Anyway, that book really helped me to know what I should and could be doing to help him and what I should worry about, and what to not worry about. Maybe your library has it, or can get it for you, if you don't want to buy it. Good luck! (To all of us)

User - posted on 05/19/2012




Tracie- I have wondered what is so different about dinner also. I have come to the conclusion that it is probably the way that i am handling the situation. I need to be calmer and go into dinner with a postive attitude. I just need to offer it to him, and if he chooses not to eat that is his choice. I dont ever force feed, but i have spent a lot of time at the table trying to persuade him which in the end gets us absolutely no where but very frustrated with each other. When he hasnt ate he must not truly need it because he still sleeps through the night and wakes happy. The last couple nights we have had diner earlier like Stiflers mum suggested. I think that combined with a calmer attitude from me is helping =)

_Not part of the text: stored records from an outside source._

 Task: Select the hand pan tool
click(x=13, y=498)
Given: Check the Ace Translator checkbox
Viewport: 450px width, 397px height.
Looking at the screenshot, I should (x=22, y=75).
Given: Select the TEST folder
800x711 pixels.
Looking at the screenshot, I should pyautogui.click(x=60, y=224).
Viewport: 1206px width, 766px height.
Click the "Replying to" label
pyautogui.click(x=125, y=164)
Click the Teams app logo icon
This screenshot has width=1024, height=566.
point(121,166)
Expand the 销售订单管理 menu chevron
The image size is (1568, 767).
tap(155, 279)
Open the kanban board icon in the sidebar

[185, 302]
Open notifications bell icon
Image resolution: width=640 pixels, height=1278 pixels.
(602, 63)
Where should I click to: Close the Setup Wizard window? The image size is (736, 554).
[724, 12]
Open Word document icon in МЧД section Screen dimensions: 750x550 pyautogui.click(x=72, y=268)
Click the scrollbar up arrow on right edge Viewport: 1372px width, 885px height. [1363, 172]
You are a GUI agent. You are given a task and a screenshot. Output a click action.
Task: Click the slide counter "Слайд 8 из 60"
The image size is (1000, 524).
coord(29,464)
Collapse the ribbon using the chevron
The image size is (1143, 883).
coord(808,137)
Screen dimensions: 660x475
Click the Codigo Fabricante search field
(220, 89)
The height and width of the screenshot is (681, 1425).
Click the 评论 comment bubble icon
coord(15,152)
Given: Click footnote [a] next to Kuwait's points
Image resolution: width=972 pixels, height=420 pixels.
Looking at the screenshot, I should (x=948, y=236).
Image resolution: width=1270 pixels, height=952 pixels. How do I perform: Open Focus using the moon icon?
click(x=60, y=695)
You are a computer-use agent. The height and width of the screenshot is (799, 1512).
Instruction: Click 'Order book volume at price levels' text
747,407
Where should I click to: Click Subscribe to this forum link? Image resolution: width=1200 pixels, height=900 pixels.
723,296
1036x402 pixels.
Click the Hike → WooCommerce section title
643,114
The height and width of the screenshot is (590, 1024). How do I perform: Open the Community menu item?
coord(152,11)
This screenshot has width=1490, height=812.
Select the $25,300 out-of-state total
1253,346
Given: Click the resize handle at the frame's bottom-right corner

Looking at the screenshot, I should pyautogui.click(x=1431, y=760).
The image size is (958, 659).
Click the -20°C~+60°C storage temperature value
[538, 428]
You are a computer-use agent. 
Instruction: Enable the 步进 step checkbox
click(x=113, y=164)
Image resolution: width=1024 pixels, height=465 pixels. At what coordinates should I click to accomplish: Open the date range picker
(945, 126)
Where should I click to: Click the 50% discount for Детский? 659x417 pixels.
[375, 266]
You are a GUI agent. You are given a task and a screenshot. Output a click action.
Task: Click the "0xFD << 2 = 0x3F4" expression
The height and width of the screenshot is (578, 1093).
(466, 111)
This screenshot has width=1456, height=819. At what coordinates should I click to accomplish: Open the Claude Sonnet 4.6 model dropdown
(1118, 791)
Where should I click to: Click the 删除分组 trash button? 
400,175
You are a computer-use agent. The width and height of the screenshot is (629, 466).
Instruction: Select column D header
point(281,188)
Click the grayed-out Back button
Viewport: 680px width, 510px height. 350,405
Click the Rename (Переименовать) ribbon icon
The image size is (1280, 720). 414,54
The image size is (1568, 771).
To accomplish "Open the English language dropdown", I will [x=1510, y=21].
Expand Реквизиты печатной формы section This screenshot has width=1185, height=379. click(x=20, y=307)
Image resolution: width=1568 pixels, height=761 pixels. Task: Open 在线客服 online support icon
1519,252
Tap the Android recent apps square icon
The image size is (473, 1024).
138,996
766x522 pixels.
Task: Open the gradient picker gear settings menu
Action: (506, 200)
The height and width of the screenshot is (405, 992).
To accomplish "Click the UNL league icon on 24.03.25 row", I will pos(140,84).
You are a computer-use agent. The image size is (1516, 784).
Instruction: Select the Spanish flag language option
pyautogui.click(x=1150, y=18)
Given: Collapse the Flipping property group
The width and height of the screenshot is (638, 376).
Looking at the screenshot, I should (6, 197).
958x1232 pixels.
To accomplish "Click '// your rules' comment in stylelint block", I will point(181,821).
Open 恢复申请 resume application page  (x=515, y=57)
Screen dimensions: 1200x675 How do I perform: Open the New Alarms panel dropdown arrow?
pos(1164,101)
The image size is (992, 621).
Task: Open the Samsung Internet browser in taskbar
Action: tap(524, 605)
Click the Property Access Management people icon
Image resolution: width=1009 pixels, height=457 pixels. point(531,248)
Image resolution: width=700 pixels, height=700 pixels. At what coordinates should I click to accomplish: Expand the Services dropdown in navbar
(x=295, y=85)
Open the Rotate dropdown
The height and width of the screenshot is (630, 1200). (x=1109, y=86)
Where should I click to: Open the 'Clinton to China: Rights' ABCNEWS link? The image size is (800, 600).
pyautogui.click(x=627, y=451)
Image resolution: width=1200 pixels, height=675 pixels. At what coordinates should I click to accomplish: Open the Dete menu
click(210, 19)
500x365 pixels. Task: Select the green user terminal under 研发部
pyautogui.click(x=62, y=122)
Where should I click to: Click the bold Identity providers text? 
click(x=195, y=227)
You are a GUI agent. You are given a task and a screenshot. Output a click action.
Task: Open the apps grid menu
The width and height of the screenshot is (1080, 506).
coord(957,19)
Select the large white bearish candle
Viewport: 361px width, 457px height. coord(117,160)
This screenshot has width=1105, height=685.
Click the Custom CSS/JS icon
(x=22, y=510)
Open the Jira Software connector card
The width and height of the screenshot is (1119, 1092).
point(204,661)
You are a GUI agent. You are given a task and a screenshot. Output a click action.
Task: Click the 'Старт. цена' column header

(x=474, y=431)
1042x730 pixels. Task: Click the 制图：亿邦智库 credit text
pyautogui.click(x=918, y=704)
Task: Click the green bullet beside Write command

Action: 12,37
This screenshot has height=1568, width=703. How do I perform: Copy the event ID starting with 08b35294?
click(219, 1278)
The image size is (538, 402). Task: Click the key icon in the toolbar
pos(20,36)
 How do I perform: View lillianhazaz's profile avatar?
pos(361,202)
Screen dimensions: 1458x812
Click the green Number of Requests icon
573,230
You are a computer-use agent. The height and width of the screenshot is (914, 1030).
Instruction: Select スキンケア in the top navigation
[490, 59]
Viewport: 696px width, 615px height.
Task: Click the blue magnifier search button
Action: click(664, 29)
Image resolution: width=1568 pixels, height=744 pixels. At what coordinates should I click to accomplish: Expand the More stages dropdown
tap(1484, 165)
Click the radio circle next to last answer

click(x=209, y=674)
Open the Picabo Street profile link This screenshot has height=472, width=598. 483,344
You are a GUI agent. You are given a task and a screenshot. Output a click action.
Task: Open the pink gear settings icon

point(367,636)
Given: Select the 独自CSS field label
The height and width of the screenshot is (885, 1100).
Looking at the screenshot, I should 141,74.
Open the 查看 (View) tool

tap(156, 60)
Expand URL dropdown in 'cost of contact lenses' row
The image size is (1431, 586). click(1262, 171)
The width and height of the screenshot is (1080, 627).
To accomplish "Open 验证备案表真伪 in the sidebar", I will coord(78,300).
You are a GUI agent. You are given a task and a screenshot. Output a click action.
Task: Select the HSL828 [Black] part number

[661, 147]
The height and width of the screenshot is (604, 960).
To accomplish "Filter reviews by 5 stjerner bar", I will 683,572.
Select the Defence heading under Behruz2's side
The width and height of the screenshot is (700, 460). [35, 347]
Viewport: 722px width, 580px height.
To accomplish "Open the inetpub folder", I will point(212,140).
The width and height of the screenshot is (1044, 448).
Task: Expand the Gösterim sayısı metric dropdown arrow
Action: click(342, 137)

Heather - posted on 05/18/2012




If my 2 year old won't eat dinner, I offer him cheese and fruit. I used to keep chicken nuggets in the freezer for this reason, but I quit catering to him. You could keep his plate in the microwave and offer it to him later when he's throwing a tantrum.

User - posted on 05/17/2012




I try to have dinner done by 6, but maybe that isnt early enough for him. He does seem to be on an early schedule. He gets up early, eats lunch early, so he probably does need to eat dinner earlier also. I made sure to have dinner ready at five tonight and it was like a complete change from every night the past few weeks. Hopefully it will continue to work. Thank you so much for the suggestion.

Katherine - posted on 05/17/2012




My 3 year old does the same thing to me. I give in and give her a snack before bed. And I know it's not good practice, but I don't want her to go to bed hungry, besides she will stay up all night until I feed her.